Armed with that information, I went digging through the C++ API and found the CodedStream header, which has these:
bool CodedInputStream::ReadVarint32(uint32 * value)
void CodedOutputStream::WriteVarint32(uint32 value)
Using those, I should be able to roll my own C++ functions that do the job.
They should really add this to the main Message API though; it's missing functionality considering Java has it, and so does Marc Gravell's excellent protobuf-net C# port (via SerializeWithLengthPrefix and DeserializeWithLengthPrefix).
I solved the same problem using CodedOutputStream/ArrayOutputStream to write the message (with the size) and CodedInputStream/ArrayInputStream to read the message (with the size).
For example, the following pseudo-code writes the message size following by the message:
const unsigned bufLength = 256;
unsigned char buffer[bufLength];
Message protoMessage;
google::protobuf::io::ArrayOutputStream arrayOutput(buffer, bufLength);
google::protobuf::io::CodedOutputStream codedOutput(&arrayOutput);
codedOutput.WriteLittleEndian32(protoMessage.ByteSize());
protoMessage.SerializeToCodedStream(&codedOutput);
When writing you should also check that your buffer is large enough to fit the message (including the size).

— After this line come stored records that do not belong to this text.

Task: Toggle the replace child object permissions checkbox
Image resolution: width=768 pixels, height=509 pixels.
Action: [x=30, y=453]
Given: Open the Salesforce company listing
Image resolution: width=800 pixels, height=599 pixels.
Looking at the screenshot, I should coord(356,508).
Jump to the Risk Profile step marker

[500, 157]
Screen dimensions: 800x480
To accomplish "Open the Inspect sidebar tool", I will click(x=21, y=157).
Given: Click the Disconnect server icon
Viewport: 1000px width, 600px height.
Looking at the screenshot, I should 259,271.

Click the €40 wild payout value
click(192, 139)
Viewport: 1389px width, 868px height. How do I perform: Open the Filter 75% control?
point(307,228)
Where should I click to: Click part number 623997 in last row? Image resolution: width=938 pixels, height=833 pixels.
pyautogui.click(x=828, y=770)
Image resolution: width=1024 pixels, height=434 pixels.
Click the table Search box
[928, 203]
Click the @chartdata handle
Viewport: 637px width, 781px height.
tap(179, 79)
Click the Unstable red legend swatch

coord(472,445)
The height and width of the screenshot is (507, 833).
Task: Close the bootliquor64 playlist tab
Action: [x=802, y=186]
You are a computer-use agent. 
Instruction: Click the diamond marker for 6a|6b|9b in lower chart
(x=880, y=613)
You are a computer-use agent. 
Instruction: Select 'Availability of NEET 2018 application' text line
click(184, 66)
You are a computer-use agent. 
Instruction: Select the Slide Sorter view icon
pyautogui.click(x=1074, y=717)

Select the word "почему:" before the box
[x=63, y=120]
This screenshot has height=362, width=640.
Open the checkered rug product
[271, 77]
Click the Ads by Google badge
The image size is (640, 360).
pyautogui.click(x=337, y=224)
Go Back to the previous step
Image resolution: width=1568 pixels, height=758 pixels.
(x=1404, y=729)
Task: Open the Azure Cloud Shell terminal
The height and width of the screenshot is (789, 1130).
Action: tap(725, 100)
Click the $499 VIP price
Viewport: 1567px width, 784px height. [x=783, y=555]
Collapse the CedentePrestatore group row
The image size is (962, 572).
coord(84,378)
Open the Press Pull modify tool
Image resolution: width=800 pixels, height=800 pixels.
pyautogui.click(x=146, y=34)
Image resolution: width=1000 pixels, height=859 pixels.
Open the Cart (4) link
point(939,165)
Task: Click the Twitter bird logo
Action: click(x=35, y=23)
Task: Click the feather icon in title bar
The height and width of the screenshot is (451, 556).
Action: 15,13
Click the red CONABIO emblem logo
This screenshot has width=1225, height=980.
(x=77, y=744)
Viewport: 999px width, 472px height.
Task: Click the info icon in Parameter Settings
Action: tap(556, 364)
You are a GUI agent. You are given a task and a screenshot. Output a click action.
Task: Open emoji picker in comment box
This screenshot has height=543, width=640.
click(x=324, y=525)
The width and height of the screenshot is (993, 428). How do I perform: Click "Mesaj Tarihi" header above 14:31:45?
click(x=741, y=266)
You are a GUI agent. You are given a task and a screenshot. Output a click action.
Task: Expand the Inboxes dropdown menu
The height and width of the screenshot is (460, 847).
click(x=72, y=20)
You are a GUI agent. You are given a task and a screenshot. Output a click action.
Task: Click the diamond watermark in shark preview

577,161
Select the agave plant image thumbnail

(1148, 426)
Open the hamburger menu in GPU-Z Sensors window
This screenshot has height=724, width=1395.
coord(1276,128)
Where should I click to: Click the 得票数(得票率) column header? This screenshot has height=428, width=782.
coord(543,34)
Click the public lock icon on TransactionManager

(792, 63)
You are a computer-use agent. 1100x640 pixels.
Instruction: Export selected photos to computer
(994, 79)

And when reading, you should check that your buffer contains a whole message (including the size).
It definitely would be handy if they added convenience methods to C++ API similar to those provided by the Java API.
IsteamInputStream is very fragile to eofs and other errors that easily occurs when used together with std::istream. After this the protobuf streams are permamently damaged and any already used buffer data is destroyed. There are proper support for reading from traditional streams in protobuf.
Implement google::protobuf::io::CopyingInputStream and use that together with CopyingInputStreamAdapter. Do the same for the output variants.
In practice a parsing call ends up in google::protobuf::io::CopyingInputStream::Read(void* buffer, int size) where a buffer is given. The only thing left to do is read into it somehow.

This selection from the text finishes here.